> SEZIONE DI TESTO:
===============

È pero certamente sorprendente l'emergere, in questi ultimi anni, di una serie di artisti statunitensi che presentano un riferimento immediato ed esplicito all'imagerie del surrealismo storico. Stiamo parlando di quel raggruppamento, per il quale alcuni critici hanno proposto la definizione di New surrealism, nato nelle gallerie dell'East Village di New York e quindi rapidamente rimbalzato in Europa. Angelo Trimarco, in un recente saggio dedicato appunto al New Surrealism, ha messo in evidenza le analogie e le differenze che presentato Geoge Condo, Peter Schuyff, Thierry Cheverney e Steven Pollack (ai quali occorre aggiungere Jay Weiss e Bill Rodwell)  rispetto  al modello del surrealismo storico.
Se da un lato infatti gli artisti in questione ostentano un'assoluta indifferenza per le tensioni teoriche surrealiste -in questo pienamente  coerenti con un quadro contemporaneo che vede dappertutto un'esigenza di sfondamento rispetto ai modelli insieme alla pratica insistita della contaminazione, del pastiche stilistico- dall'altro, ridotta a repertorio di immagini, la pittura surrealista diviene parte di un gioco "tra sonno e veglia,  che la mescola all'imagerie pop, che poi non è altro se non l'immaginario tecnologico con i suoi misteri, le sue angosce, con la sua banalità ma anche con l'ossessiva drammaticità della sua iterazion. "L'aspetto kitsch di queste opere non è dunque casuale, ma è caratteristico di un'arte che sostituisce alla della ricerca della verità, e verità nell'arte è, kantianamente, esigenza del nuovo, dell'originale, nella ricerca di un equilibrio tra conoscere ad agire che si determina in base alle esigenze dell'epoca che si vive, l'uso di modelli prefabbricati,di clichées, in un'ironica nullificazione di qualsiasi illusione di originalità ed autenticità: il tradimento, l'infedelta divengono istituzionali.
Vediamo cosi il lucido esercizio di Geoge Condo, che annulla la residua fascinazione pittorica di Dali ed Ernst, in un totale disvelamento  del meccanismo rappresentativo, in una secchezza che non lascia scampo se non all'assurdo gioco dei rimandi interni.
Peter Schuyff mette in scena con ironico divertimento deliziosi spettacoli allusivi, memori certo di Arp e Miro, di illusorie profondità, salvo poi contraddirli con il comico disseminarsi di brandelli di geometria.
La spazialità indefinita di Thierry Cheverney, che recupera brani di Magritte e Prampolini, si carica nella sospensione temporale, di trasognata inquietudine, confrontandosi con i luoghi  impossibili di Sten Pollack, che mescola Tanguy al décor dei film di fantascienza.
Jay Weis pone, e qui è evidente il richiamo a Magritte, la questione dell'illusionismo pittorico, della contraddizione tra superficie e rappresentazione della profondità; utilizzando la convenzione del quadro-finestra Weiss riconduce l'affacciarsi sul mondo ad un affacciarsi, secondo la poetica bretoniana, sull'interno, sulla coscienza; ma se Magritte utilizzava lo scenario degli interni borghesi, dove i fantasmi della quotidianità, gli oggetti banali, i paesaggi stucchevoli divenivano il teatro del dramma inconscio, Weiss ci presenta i colori caramellosi, i panorami di un'America da telefilm, da cartolina ritoccata californiana.

===============

> ESTRATTO DATI:
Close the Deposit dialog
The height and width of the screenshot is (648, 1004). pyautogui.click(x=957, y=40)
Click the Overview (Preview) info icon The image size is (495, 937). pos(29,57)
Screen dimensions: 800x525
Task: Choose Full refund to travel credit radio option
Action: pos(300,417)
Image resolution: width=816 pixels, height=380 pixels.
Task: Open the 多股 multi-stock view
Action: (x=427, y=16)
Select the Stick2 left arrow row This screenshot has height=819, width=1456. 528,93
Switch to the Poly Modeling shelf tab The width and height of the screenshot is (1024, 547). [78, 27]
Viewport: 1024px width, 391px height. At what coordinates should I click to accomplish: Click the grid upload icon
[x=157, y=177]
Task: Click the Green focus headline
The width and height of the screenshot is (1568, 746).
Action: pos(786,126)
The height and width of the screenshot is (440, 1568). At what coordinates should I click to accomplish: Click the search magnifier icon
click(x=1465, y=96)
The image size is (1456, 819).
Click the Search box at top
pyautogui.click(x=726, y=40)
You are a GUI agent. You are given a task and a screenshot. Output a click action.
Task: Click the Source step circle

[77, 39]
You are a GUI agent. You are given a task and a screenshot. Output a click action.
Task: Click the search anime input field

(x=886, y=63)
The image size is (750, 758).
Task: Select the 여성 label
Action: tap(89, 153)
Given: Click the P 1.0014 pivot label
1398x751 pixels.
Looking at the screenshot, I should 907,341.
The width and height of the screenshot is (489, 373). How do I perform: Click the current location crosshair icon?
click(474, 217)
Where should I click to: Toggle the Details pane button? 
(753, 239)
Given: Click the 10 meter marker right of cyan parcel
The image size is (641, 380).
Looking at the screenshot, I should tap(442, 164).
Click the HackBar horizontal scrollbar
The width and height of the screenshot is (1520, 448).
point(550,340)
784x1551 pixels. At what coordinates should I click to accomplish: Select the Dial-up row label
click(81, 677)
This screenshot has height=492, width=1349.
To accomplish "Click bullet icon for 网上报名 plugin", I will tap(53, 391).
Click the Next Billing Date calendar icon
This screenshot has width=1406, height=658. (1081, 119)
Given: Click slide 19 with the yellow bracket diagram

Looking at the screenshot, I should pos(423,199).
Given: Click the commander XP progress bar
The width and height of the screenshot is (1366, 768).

===============

> ESERCIZIO SCRITTO 1: Secondo il testo sul New Surrealism, in quali gallerie è nato questo raggruppamento di artisti?
> ESERCIZIO SCRITTO 2: Continua il testo sul New Surrealism dopo la sua ultima frase.
Le voci non servono per questo lavoro.

> RISULTATO 1: Nelle gallerie dell'East Village di New York.

> RISULTATO 2:
Bill Rodwell recupera, dal vasto arcipelago della plastica surrealista, la poetica degli oggetti a funzionamento simbolico, degli inaspettati biomorfismi che spiazzano l'ooservatore costringendolo ad aprirsi all'indeterminato, all'inquietante.
Robert Shoen, che completa il panorama degli  artisti americani presenti in Enigma, è uno scultore che dà vita a presenze, immagini che recano sè le tracce dell'emersione faticosa dalla materia, e che nello spazio si realizzano attraverso tensioni, contrapposizioni di di masse, in un drammatico reciproco contrastarsi.

Se negli artisti statunitensi è, come abbiamo visto, evidente una forte carica ironica e dissacratoria che si  accompagna ad un atteggiamento fondamentalmente estroverso, nel caso degli artisti europei, al contrario, una disposizione più marcatamente riflessiva, volta all'esplorazione dei linguaggi più che al loro uso spregiudicato.
Nel caso dei tedeschi Hermann Albert e Peter Chevalier e dell'austriaco Mosbacher, nei quali agli imprevisti accostamenti di radice metafisica si uniscono reminiscenze simboliste e "novecentiste", prevalgono atmosfere di misteriosa sospensione, giocate sottilmente sul filo della memoria.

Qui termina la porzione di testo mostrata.